Surendra Sethi, father of six-year-old Dinabandhu, died in Alang two years ago. His mother, Sashi Sethi, is now maintaining a family of four by working as a daily-wage labourer in the village.
"In 1982, I used to get Rs.25 a day and by last year the wage for eight hours of hard labour had increased to Rs.60," said Shyama Sethi. An extra hour of work fetches an additional Rs.10. "In the past, it used to take seven to eight months to dismantle a ship and turn that into scrap to be loaded in trucks heading for rolling mills in Punjab and other States, but with improved machines being used for the job, now it is taking just about four months to break a ship."
Predictably, many of the innocent people of Adapada and Khalingi are not aware that the old ships they were breaking in Alang were constructed using toxic substances.
A study estimates that the one out of every four labourers in Alang is likely to contract cancer owing to workplace poisons, but the labourers are of course blissfully unaware of the hazards. Lack of awareness about pollution coupled with the need to earn a living means that despite many accidents people continue to work in ship-breaking yards.
However, many youths in the locality who have returned home from work in Alang plan to go to other places in search of work. "Earlier, more than 100 ships came to Alang for dismantling every year. Now the majority of ship-breaking yards are not getting any ships at all. The number of ships coming for dismantling has fallen drastically during the past four years owing to various restrictions," said Bhanja Jena of Adapada. The combination of an increase in migrant workers and a reduction in the number of ships arriving for dismantling has resulted in non-availability of work.
Ganjam is not the only district from which thousands of poor and landless Dalits and backward-class people are migrating to work in different towns of Gujarat. People from the adjoining districts of Nayagarh and Khurda too migrate to Gujarat for work to support their families back home; the availability of several direct trains to Ahmedabad has made it easier for them to travel there.
"There are lakhs of people from Orissa working in various industries in almost every town of Gujarat," said Hina Sethi of Khalingi who returned from Alang after losing an eye in a ship-breaking unit. He was also not paid any compensation by his employer. With no agricultural land, he has to search for work every morning in neighbouring villages.

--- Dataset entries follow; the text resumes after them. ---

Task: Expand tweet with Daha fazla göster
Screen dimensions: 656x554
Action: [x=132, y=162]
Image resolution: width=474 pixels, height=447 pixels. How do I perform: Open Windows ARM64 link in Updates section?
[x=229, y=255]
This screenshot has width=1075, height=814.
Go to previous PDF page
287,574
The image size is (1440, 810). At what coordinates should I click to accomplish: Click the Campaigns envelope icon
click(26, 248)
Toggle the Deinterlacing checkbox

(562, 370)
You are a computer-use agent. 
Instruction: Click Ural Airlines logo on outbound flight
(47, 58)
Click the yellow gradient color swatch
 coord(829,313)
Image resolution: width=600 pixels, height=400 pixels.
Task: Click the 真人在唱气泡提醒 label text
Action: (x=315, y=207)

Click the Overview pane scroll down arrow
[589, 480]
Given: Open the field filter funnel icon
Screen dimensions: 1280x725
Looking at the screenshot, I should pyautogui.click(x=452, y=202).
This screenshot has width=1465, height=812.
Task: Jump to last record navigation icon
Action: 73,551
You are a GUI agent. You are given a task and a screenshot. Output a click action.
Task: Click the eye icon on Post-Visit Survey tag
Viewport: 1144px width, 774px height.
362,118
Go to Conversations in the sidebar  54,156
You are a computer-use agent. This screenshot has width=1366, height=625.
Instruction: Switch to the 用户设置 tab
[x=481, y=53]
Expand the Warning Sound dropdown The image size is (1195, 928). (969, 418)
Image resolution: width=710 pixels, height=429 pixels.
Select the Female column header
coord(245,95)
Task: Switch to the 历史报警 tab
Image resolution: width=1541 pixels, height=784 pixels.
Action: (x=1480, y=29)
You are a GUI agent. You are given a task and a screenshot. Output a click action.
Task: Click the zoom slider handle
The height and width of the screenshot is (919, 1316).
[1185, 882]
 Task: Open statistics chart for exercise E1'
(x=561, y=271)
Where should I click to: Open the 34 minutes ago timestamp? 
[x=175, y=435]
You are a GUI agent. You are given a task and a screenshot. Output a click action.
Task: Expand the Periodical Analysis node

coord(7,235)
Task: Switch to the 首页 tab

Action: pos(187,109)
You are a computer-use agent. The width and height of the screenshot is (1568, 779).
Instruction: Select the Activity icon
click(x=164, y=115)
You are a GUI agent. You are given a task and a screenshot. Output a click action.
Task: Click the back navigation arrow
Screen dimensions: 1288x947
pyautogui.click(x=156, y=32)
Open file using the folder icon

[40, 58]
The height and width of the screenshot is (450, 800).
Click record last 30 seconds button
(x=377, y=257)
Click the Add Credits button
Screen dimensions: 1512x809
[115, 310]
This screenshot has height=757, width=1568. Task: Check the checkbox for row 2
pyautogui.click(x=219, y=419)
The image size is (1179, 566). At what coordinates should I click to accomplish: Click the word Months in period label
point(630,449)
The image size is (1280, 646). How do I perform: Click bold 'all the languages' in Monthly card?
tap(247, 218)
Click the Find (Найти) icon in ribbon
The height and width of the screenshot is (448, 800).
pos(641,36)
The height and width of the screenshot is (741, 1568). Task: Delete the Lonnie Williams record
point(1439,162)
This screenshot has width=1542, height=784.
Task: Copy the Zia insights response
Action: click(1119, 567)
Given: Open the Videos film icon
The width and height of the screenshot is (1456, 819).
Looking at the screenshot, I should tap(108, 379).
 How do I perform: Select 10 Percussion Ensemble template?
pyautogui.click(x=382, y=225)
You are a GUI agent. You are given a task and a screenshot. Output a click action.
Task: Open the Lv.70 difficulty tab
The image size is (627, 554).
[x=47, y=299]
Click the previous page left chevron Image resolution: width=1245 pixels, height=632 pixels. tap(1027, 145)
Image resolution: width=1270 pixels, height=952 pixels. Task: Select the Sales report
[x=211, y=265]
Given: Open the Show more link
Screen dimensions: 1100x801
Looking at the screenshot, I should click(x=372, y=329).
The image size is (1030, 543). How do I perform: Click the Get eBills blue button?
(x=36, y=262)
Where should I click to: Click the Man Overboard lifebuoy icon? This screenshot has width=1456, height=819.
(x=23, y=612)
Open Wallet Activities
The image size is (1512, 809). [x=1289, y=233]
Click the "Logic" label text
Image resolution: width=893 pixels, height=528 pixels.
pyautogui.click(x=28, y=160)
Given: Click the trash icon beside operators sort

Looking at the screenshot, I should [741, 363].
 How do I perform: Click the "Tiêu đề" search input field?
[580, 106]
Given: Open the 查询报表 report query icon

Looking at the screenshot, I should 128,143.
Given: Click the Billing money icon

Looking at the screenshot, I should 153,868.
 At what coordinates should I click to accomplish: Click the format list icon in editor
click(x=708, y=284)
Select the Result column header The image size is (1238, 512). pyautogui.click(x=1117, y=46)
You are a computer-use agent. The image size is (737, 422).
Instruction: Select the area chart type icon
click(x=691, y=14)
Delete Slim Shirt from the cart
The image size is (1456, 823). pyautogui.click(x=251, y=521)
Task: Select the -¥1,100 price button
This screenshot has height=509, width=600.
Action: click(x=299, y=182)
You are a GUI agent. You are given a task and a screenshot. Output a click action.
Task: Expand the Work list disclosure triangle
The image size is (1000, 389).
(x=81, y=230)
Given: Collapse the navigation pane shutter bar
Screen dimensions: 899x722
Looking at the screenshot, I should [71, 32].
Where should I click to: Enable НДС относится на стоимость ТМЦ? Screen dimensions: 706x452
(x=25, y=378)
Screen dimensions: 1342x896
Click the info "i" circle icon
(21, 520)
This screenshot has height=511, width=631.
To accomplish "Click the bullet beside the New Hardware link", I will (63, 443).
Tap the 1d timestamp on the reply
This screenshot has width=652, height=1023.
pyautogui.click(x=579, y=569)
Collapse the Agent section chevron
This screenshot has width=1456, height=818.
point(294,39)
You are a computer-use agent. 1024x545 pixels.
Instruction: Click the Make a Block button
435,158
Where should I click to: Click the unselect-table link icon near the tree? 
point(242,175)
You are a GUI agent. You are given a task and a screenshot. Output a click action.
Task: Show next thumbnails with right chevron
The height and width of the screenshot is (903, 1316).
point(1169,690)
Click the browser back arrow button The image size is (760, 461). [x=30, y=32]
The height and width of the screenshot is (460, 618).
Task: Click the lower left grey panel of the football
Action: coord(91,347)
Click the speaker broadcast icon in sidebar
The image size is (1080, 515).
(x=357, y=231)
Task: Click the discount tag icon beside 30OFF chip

People from this region have been migrating to distant places for work for more than four decades, largely because of illiteracy, non-availability of work and lack of land to cultivate in the villages. A few upper-caste people own sizable portions of land in the interiors of Ganjam, making it doubly difficult for the poor. Agro-based industries and self-employment schemes could help check the large-scale migration. But in the absence of such social safety nets, thousands will continue to migrate to Alang even if it means losing life or limb.